A nurse reinforces home-care instructions to the parents of a 3-year-old child who has been hospitalized with hemophilia. Which statement by a parent indicates the need for further instructions? 1. "I will supervise my child closely." 2. "I will pad the corners of the furniture." 3. "I will remove household items that can easily fall over." 4. "I will avoid immunizations and dental hygiene treatments for my child."

4 *Rationale:* The nurse needs to stress the importance of immunizations, dental hygiene, and routine well-child care. Options 1, 2, and 3 are appropriate statements. The parents are also provided instructions regarding measures to take in the event of blunt trauma (especially trauma that involves the joints), and they are instructed to apply prolonged pressure to superficial wounds until the bleeding has stopped.
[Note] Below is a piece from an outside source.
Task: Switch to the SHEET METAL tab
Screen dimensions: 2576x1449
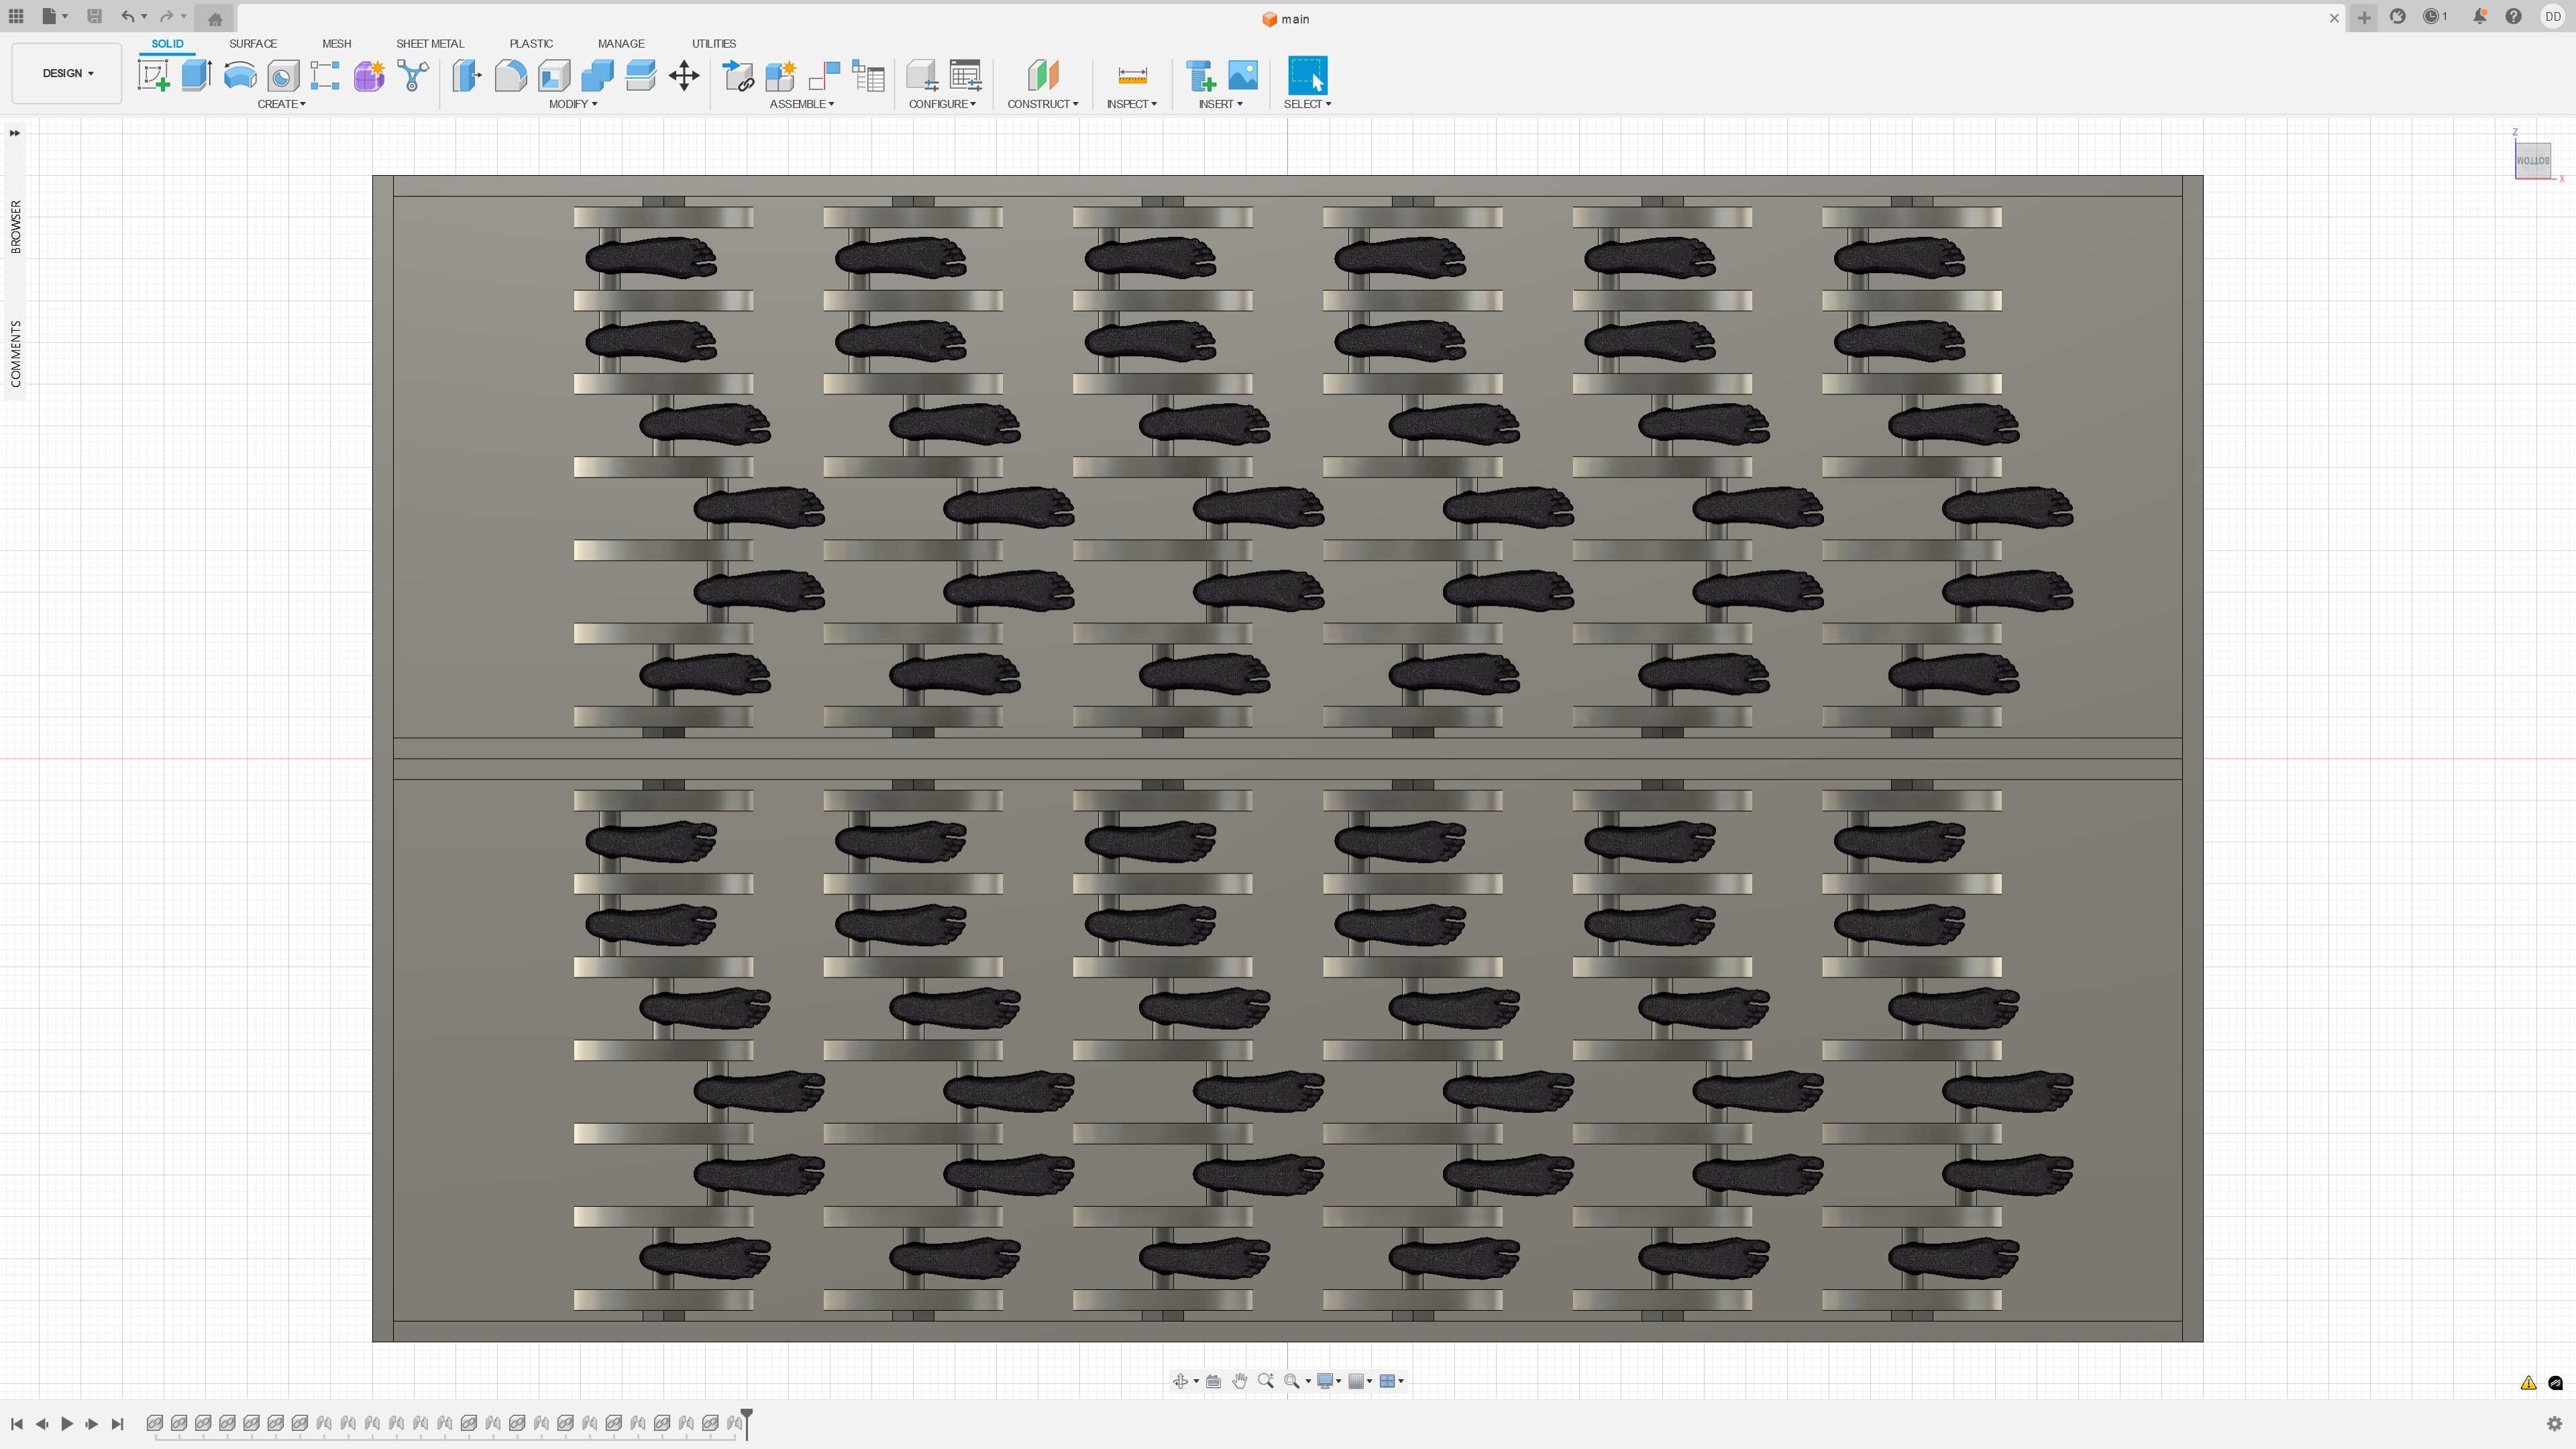Action: (430, 44)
A nurse provides home care instructions to the parents of a child with congestive heart failure regarding the procedure for the administration of digoxin (Lanoxin). Which statement, if made by a parent, indicates the need for further instruction? 1. "I will not mix the medication with food." 2. "If more than one dose is missed, I will call the health care provider." 3. "I will take my child's pulse before administering the medication." 4. "If my child vomits after medication administration, I will repeat the dose."

4 *Rationale:* The parents need to be instructed that, if the child vomits after the digoxin is administered, they are not to repeat the dose. Options 1, 2, and 3 are accurate instructions regarding the administration of this medication. Additionally, the parents should be instructed that if a dose is missed and it is not noticed until 4 hours later, the dose should not be administered.

A child is diagnosed with infectious mononucleosis. The nurse provides home-care instructions to the parents about the care of the child. Which information given by the nurse is accurate? 1. Maintain the child on bedrest for 2 weeks. 2. Maintain respiratory precautions for 1 week. 3. Notify the health care provider if the child develops a fever. 4. Notify the HCP if the child develops abdominal or left shoulder pain.

4 *Rationale:* The parents need to be instructed to notify the HCP if abdominal pain (especially in the left upper quadrant) or it left shoulder pain occurs, because this may indicate splenic rupture. Children with enlarged spleens are also instructed to avoid contact sports until the splenomegaly resolves. Bedrest is not necessary, and children usually self-limit their activity. Respiratory precautions are not required, although transmission can occur via direct intimate contact or contact with infected blood. Fever is treated with acetaminophen (Tylenol).

A nurse provides home care instructions to the mother of a child recovering from Reye's syndrome. Which statement by the mother indicates a need for further instruction? 1. "I need to check for jaundiced skin and eyes every day." 2. "I need to have my child nap during the day to provide rest." 3. "I need to decrease the stimuli at home to prevent intracranial pressure." 4. "I need to give frequent, small, nutritious meals if my child starts to vomit."

4 *Rationale:* The vomiting that occurs in Reye's syndrome is caused by cerebral edema and is a symptom of increased intracranial pressure. Small, frequent meals will not affect the amount of vomiting, and the health care provider is notified if vomiting occurs. Options 1, 2, and 3 are all correct statements. Decreasing stimuli and providing rest decrease stress on the brain tissue. Checking for jaundice will assist in identifying the presence of liver complications, which are characteristic of Reye's syndrome.